*RECORDED INFORMATION*.

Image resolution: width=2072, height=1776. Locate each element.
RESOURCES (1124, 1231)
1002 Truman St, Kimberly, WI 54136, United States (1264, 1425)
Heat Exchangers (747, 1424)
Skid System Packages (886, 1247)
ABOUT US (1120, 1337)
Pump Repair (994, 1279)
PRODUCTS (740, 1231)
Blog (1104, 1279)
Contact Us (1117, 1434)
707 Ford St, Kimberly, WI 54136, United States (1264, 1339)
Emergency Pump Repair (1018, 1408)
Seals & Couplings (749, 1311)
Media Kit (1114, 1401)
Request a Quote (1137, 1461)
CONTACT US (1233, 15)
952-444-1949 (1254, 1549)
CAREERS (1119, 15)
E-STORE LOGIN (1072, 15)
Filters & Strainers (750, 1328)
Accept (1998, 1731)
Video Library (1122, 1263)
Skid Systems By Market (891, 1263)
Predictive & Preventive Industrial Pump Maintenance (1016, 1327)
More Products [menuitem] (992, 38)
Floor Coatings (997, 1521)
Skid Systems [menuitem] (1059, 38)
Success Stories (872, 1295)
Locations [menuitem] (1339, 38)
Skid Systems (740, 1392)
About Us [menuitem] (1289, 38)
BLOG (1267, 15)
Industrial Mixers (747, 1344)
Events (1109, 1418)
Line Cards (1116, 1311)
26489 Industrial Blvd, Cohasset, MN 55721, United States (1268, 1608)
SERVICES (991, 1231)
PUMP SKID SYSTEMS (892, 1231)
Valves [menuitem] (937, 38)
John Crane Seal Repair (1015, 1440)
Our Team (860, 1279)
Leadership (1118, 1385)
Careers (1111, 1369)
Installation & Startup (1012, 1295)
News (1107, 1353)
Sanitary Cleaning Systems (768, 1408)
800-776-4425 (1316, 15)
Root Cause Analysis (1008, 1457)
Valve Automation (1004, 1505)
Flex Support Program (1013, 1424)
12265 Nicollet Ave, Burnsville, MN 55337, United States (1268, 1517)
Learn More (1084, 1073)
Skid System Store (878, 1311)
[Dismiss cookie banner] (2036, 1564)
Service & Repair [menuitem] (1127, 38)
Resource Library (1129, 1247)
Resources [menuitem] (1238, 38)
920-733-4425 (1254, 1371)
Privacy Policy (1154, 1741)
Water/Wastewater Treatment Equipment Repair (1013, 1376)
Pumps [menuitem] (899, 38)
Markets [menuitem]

*PROBLEM STATEMENT*. Nothing may be left out or altered: reproduce the complete listing.

*OUTPUT BELOW*.
Image resolution: width=2072, height=1776. Locate each element.
RESOURCES (1124, 1231)
1002 Truman St, Kimberly, WI 54136, United States (1264, 1425)
Heat Exchangers (747, 1424)
Skid System Packages (886, 1247)
ABOUT US (1120, 1337)
Pump Repair (994, 1279)
PRODUCTS (740, 1231)
Blog (1104, 1279)
Contact Us (1117, 1434)
707 Ford St, Kimberly, WI 54136, United States (1264, 1339)
Emergency Pump Repair (1018, 1408)
Seals & Couplings (749, 1311)
Media Kit (1114, 1401)
Request a Quote (1137, 1461)
CONTACT US (1233, 15)
952-444-1949 (1254, 1549)
CAREERS (1119, 15)
E-STORE LOGIN (1072, 15)
Filters & Strainers (750, 1328)
Accept (1998, 1731)
Video Library (1122, 1263)
Skid Systems By Market (891, 1263)
Predictive & Preventive Industrial Pump Maintenance (1016, 1327)
More Products [menuitem] (992, 38)
Floor Coatings (997, 1521)
Skid Systems [menuitem] (1059, 38)
Success Stories (872, 1295)
Locations [menuitem] (1339, 38)
Skid Systems (740, 1392)
About Us [menuitem] (1289, 38)
BLOG (1267, 15)
Industrial Mixers (747, 1344)
Events (1109, 1418)
Line Cards (1116, 1311)
26489 Industrial Blvd, Cohasset, MN 55721, United States (1268, 1608)
SERVICES (991, 1231)
PUMP SKID SYSTEMS (892, 1231)
Valves [menuitem] (937, 38)
John Crane Seal Repair (1015, 1440)
Our Team (860, 1279)
Leadership (1118, 1385)
Careers (1111, 1369)
Installation & Startup (1012, 1295)
News (1107, 1353)
Sanitary Cleaning Systems (768, 1408)
800-776-4425 (1316, 15)
Root Cause Analysis (1008, 1457)
Valve Automation (1004, 1505)
Flex Support Program (1013, 1424)
12265 Nicollet Ave, Burnsville, MN 55337, United States (1268, 1517)
Learn More (1084, 1073)
Skid System Store (878, 1311)
[Dismiss cookie banner] (2036, 1564)
Service & Repair [menuitem] (1127, 38)
Resource Library (1129, 1247)
Resources [menuitem] (1238, 38)
920-733-4425 (1254, 1371)
Privacy Policy (1154, 1741)
Water/Wastewater Treatment Equipment Repair (1013, 1376)
Pumps [menuitem] (899, 38)
Markets [menuitem]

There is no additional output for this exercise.